Work task
Repeat the lines from the line with "Open the folder project filter icon" to the line with "You are a computer-use" in the listing below, keeping both end lines and adding nothing.

Data records
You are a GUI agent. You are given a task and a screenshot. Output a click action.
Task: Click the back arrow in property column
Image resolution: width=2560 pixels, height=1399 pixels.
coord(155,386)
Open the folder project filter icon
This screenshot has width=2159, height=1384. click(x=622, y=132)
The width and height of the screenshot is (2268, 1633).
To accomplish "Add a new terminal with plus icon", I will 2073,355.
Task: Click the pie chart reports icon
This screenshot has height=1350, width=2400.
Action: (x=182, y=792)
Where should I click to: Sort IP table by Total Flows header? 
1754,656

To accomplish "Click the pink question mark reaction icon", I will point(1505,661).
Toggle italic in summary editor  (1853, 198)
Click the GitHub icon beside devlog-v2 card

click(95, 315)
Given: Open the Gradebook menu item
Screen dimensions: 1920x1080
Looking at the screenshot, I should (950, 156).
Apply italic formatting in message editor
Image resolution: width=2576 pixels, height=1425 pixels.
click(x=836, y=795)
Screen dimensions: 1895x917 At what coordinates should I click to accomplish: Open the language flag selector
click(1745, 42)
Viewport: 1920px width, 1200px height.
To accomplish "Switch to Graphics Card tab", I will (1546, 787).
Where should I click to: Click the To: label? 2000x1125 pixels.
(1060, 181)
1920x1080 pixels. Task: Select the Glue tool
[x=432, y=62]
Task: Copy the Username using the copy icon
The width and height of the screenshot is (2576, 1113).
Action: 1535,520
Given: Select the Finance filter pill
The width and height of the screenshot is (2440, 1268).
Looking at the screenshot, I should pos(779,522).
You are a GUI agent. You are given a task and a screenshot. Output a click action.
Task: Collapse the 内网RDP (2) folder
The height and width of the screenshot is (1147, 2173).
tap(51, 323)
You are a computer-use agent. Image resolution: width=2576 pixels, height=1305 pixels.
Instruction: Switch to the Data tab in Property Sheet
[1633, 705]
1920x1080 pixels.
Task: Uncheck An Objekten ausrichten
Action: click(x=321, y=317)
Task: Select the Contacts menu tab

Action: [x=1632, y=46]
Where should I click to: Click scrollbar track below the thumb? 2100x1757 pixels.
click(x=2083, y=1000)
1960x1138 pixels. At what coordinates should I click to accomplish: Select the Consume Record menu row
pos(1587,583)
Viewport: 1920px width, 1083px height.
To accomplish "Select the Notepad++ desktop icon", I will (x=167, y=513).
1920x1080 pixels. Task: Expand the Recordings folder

Solution
Open the folder project filter icon
This screenshot has width=2159, height=1384. click(x=622, y=132)
The width and height of the screenshot is (2268, 1633).
To accomplish "Add a new terminal with plus icon", I will 2073,355.
Task: Click the pie chart reports icon
This screenshot has height=1350, width=2400.
Action: (x=182, y=792)
Where should I click to: Sort IP table by Total Flows header? 
1754,656

To accomplish "Click the pink question mark reaction icon", I will point(1505,661).
Toggle italic in summary editor  (1853, 198)
Click the GitHub icon beside devlog-v2 card

click(95, 315)
Given: Open the Gradebook menu item
Screen dimensions: 1920x1080
Looking at the screenshot, I should (950, 156).
Apply italic formatting in message editor
Image resolution: width=2576 pixels, height=1425 pixels.
click(x=836, y=795)
Screen dimensions: 1895x917 At what coordinates should I click to accomplish: Open the language flag selector
click(1745, 42)
Viewport: 1920px width, 1200px height.
To accomplish "Switch to Graphics Card tab", I will (1546, 787).
Where should I click to: Click the To: label? 2000x1125 pixels.
(1060, 181)
1920x1080 pixels. Task: Select the Glue tool
[x=432, y=62]
Task: Copy the Username using the copy icon
The width and height of the screenshot is (2576, 1113).
Action: 1535,520
Given: Select the Finance filter pill
The width and height of the screenshot is (2440, 1268).
Looking at the screenshot, I should pos(779,522).
You are a GUI agent. You are given a task and a screenshot. Output a click action.
Task: Collapse the 内网RDP (2) folder
The height and width of the screenshot is (1147, 2173).
tap(51, 323)
You are a computer-use agent. Image resolution: width=2576 pixels, height=1305 pixels.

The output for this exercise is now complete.